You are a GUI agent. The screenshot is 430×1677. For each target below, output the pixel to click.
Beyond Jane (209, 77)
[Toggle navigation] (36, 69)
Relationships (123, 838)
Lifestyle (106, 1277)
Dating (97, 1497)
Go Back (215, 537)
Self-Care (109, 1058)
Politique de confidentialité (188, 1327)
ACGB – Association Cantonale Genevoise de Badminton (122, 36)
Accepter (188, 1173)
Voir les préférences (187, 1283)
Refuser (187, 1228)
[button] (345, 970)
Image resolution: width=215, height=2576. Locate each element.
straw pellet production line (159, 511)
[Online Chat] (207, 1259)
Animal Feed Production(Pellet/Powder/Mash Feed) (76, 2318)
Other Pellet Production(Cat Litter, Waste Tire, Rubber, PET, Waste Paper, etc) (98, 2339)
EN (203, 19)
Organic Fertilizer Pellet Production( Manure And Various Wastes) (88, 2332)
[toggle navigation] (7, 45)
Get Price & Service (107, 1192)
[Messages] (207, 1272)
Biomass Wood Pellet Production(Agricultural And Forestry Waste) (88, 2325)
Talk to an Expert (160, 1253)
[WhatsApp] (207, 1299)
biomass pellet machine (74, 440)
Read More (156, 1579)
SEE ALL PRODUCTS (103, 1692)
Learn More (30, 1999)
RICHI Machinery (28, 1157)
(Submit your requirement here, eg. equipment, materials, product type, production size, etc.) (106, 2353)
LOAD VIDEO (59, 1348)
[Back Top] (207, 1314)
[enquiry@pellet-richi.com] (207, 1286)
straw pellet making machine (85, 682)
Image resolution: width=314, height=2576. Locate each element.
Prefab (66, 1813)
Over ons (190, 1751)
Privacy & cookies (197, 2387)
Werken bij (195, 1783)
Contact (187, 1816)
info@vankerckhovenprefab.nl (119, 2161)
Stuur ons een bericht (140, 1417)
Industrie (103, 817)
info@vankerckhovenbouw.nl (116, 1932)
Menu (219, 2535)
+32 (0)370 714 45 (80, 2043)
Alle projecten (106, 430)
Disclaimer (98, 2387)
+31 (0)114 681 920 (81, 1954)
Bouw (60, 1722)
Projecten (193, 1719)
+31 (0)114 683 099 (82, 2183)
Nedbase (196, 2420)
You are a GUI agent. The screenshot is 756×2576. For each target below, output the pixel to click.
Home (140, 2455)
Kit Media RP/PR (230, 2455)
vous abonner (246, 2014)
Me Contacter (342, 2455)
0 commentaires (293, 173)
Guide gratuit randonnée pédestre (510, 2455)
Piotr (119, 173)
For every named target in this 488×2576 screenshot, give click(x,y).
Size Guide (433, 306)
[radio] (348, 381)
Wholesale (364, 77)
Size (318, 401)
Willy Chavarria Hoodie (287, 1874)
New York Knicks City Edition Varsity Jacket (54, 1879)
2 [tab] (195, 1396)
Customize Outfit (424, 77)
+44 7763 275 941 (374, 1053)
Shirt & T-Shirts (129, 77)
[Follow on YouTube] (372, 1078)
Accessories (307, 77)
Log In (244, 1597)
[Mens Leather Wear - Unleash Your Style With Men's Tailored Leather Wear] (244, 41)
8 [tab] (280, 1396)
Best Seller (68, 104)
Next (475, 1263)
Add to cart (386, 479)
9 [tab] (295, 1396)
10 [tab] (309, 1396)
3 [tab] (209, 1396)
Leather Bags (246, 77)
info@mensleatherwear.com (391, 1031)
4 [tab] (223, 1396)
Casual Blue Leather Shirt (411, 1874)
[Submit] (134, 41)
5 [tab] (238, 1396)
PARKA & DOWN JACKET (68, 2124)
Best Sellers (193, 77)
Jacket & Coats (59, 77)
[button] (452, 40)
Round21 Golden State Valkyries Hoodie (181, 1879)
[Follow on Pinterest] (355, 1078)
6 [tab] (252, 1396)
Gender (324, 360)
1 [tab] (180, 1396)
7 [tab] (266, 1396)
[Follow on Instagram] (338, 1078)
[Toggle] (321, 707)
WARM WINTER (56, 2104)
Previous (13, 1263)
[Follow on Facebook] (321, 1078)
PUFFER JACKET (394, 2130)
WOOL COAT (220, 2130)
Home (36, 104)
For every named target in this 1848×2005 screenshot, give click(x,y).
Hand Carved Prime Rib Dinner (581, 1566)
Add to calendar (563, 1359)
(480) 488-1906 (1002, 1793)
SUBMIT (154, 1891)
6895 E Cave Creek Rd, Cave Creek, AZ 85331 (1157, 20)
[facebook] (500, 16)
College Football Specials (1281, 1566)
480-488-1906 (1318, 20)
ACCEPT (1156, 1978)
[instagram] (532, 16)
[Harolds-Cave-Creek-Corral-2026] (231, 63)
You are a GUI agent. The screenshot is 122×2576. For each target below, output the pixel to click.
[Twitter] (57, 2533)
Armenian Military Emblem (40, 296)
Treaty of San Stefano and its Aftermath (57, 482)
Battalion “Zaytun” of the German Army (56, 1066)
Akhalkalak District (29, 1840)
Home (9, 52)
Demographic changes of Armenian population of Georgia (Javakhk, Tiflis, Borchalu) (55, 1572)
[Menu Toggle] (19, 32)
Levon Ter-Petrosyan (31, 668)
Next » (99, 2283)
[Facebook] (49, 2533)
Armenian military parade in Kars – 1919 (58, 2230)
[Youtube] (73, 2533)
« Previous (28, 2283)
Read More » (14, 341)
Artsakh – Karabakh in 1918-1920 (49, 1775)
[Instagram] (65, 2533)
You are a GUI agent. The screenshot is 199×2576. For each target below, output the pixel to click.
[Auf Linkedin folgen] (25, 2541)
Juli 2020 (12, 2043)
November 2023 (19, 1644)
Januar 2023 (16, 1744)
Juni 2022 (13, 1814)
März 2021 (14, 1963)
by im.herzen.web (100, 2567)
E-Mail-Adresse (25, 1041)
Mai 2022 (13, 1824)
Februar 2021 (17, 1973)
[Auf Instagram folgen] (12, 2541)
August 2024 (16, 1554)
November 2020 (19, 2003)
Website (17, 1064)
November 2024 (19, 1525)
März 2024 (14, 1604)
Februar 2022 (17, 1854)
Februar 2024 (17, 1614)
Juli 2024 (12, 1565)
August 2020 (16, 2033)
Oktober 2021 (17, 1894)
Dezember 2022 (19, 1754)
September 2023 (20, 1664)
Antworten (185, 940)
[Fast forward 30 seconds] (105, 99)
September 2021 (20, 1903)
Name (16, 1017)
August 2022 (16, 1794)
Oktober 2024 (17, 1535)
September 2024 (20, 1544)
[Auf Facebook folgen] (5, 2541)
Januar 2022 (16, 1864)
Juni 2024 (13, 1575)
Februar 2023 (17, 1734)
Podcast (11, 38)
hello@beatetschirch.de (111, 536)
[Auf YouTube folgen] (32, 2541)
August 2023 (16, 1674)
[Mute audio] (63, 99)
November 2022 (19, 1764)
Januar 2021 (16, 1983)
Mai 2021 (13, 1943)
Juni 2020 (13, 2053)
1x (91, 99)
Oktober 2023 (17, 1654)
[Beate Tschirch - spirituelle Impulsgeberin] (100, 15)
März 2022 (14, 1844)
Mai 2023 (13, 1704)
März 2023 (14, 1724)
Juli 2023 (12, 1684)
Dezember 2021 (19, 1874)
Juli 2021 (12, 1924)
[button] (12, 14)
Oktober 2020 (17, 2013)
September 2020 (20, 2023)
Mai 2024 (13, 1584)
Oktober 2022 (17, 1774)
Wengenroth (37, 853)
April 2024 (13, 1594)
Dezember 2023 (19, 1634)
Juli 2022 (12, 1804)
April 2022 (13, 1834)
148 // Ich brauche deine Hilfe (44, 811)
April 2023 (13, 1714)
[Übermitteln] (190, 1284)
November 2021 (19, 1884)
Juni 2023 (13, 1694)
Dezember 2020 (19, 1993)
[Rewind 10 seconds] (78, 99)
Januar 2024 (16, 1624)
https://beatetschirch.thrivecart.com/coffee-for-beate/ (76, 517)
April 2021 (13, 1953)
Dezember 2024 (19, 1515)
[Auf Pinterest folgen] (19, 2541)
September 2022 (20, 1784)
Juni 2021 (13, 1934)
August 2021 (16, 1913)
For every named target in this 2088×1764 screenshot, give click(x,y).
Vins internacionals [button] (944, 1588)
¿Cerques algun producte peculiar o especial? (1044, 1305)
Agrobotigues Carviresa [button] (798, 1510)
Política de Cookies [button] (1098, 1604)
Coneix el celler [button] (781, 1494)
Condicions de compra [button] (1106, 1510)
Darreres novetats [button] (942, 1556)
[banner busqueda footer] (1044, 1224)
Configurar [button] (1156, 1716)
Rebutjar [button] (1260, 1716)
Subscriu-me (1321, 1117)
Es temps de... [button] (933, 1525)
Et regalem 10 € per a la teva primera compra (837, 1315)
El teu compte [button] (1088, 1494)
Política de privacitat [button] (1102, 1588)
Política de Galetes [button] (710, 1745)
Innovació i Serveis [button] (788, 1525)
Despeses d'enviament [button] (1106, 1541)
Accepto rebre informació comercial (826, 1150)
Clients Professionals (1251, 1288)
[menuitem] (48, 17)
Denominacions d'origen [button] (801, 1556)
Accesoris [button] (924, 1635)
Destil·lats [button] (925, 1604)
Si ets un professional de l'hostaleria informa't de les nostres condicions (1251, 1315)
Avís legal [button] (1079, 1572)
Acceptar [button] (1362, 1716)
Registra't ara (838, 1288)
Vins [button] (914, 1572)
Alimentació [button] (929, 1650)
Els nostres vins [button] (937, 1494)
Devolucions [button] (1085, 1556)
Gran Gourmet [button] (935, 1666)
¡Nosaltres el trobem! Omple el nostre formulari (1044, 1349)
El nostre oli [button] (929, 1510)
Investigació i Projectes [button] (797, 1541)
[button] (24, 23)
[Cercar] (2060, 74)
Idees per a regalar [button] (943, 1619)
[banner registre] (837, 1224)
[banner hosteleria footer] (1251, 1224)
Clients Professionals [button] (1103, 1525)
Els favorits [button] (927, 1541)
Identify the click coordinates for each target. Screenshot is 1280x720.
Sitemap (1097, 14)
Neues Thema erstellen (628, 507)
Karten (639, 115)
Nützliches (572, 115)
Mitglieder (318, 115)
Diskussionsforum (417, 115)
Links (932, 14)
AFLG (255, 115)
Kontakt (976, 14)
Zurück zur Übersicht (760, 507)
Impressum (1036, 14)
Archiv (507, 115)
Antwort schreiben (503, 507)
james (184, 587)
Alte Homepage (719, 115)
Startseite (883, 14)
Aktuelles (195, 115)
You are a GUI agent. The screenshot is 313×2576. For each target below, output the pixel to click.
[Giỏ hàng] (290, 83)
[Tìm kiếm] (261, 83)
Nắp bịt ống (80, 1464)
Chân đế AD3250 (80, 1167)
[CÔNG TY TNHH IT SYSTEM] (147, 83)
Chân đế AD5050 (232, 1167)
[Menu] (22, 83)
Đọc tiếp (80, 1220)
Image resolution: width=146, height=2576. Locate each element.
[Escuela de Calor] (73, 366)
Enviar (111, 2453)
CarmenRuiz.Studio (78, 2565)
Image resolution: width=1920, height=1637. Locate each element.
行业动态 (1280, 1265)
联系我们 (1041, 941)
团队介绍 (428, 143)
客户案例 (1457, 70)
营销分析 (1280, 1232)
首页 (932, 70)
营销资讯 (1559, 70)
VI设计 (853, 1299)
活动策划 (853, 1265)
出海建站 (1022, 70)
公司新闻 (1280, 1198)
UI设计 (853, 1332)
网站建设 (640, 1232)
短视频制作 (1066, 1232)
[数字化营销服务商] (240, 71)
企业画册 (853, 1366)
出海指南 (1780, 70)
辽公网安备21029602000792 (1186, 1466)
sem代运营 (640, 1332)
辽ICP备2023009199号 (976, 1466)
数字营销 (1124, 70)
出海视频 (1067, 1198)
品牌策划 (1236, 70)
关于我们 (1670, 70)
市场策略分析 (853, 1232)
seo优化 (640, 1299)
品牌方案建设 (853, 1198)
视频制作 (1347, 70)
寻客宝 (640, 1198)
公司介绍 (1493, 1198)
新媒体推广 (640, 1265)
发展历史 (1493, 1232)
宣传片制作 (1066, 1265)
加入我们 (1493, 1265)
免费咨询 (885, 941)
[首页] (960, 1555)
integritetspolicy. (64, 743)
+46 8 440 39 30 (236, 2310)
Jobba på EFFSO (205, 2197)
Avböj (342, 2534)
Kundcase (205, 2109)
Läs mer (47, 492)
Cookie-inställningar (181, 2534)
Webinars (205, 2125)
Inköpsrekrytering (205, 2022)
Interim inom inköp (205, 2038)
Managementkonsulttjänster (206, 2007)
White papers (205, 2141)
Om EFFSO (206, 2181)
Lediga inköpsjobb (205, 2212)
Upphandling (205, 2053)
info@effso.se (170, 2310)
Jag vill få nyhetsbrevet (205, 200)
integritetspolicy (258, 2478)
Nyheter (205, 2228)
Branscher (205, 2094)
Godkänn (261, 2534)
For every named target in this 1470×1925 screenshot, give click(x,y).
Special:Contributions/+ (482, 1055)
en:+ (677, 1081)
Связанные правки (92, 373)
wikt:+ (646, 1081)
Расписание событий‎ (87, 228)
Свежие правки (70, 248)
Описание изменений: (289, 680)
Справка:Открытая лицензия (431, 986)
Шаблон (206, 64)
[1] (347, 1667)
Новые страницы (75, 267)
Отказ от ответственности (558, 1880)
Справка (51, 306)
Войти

# [ABOUT THIS TASK]
Start at the first line of the material. Reproduce every line exactly, ending with the line that holds "Refuser (187, 1228)".

# [RESULT OF THE TASK]
You are a GUI agent. The screenshot is 430×1677. For each target below, output the pixel to click.
Beyond Jane (209, 77)
[Toggle navigation] (36, 69)
Relationships (123, 838)
Lifestyle (106, 1277)
Dating (97, 1497)
Go Back (215, 537)
Self-Care (109, 1058)
Politique de confidentialité (188, 1327)
ACGB – Association Cantonale Genevoise de Badminton (122, 36)
Accepter (188, 1173)
Voir les préférences (187, 1283)
Refuser (187, 1228)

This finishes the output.